Ty i Tao – para idealna. Tak
przynajmniej uważałaś. Byliście razem od roku, kochaliście się jak szczęśliwe
małżeństwo, którym jeszcze nie byliście i opiekowaliście się sobą, kiedy trzeba
było.
Po cichu planowałaś jak nazwiesz swoje dzieci, gdy ojcem będzie Tao,
nawet nie myślałaś, że kiedykolwiek może to się zmienić. Ty i Tao zawsze i
wszędzie chodziliście razem, byliście najzwyklejszymi przyjaciółmi, aż do dnia,
w którym oblałaś poprzednią dziewczynę chłopaka. Ona wydarła się na Ciebie i
przeklinała Cię jak tylko się dało. On to zauważył, nie dał jej obrażać Cię,
byłaś dla niego osobą najważniejszą, bez której by nie mógł normalnie
funkcjonować. Zdał sobie wtedy z tego sprawę, zaprosił Cię na kakao i lody.
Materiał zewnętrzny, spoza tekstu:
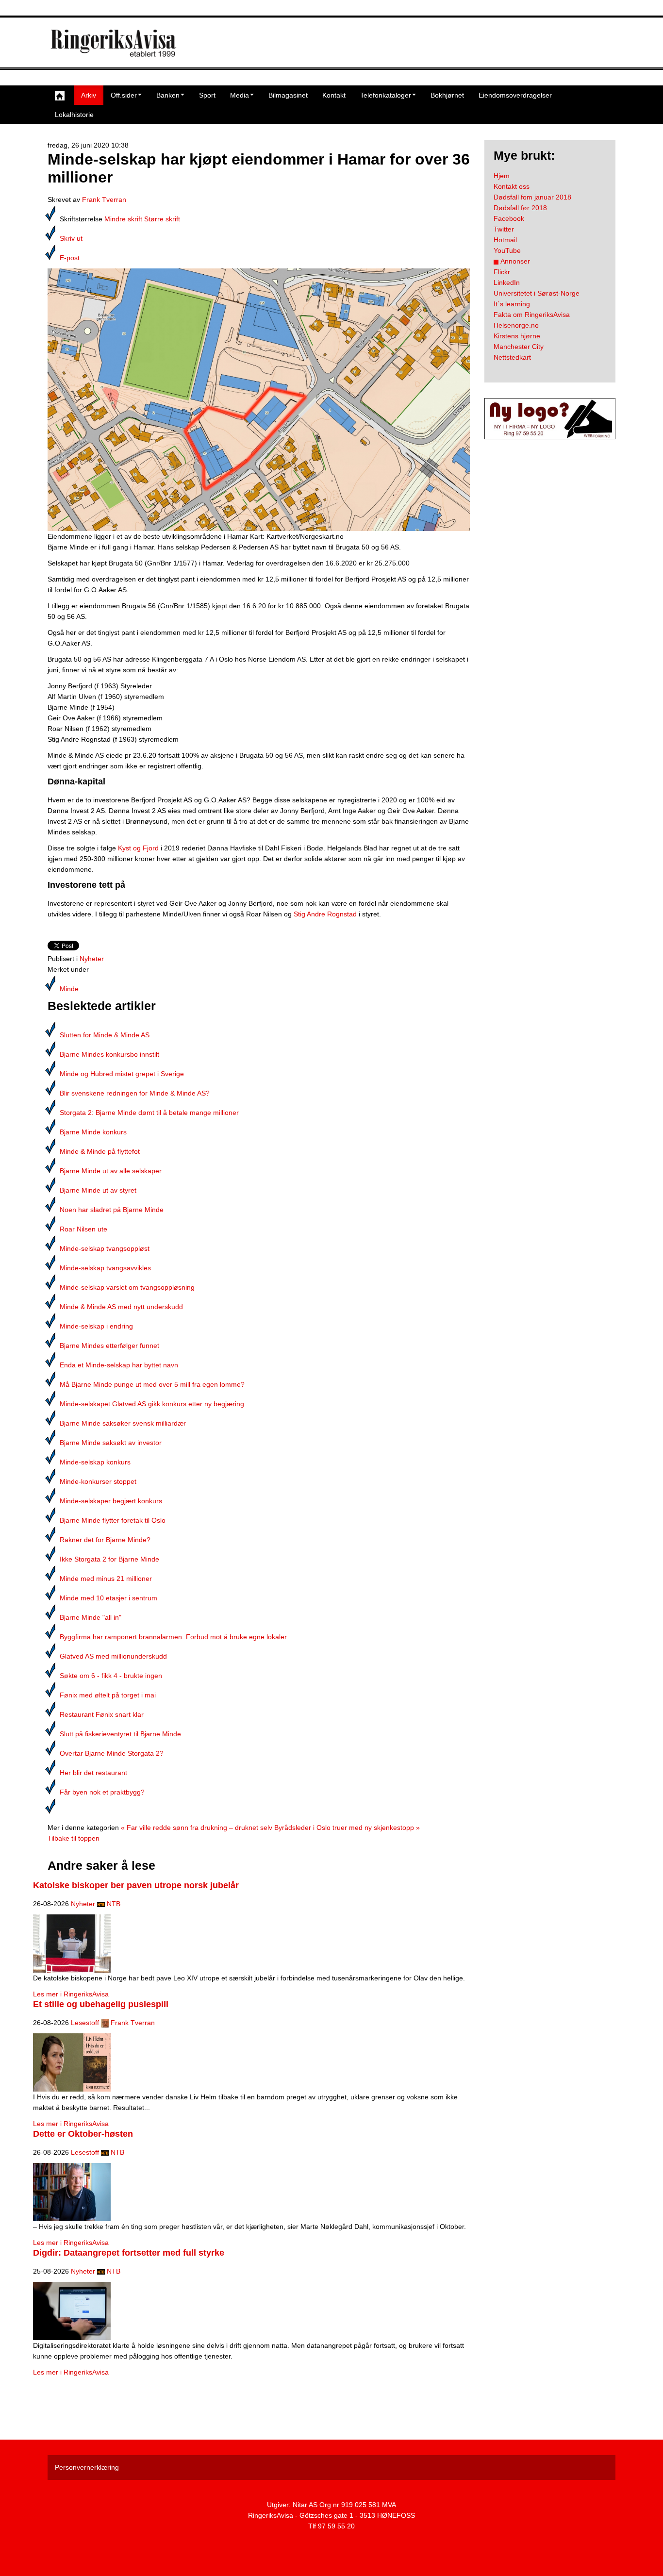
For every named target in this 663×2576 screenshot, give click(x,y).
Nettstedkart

Potem mieliście już prawie codziennie randki. Tylko zawsze po grafiku. Była to „wina” ..................., bo to ona Cię popchnęła
na jego wcześniejszą dziewczynę.
Obudziłaś się rano w pustym
łóżku. Tao nie było, jedynie zostawił Ci wiadomość. „Będę wieczorem”. Mogłaś
się domyślać co robi, ale codziennie wychodził do pracy. Cieszyłaś się, że
menager pozwolił wam zamieszkać razem. Było niedaleko więc po usilnych
błaganiach i próśb ze strony exo, zgodził się. Postanowiłaś wyjść na spacer.
Ubrałaś i umalowałaś się. Chodziłaś po parku chyba z godzinę zanim spotkałaś
swoją przyjaciółkę wraz z chłopakiem. Była to choreografka exo - ..................., a jej
chłopakiem był Kai. Ucieszyłaś się, bo ostatnio zawsze miała wyłączony telefon
i pracowała. Nie spotykałyście się chyba od miesiąca. Była zajęta ciągłymi
próbami i chodzeniem ze swoim chłopakiem. To ona była „kreatorką” miłości
twojej i Tao. Bez niej chyba dalej byłabyś tylko dziewczyną od pisania dram.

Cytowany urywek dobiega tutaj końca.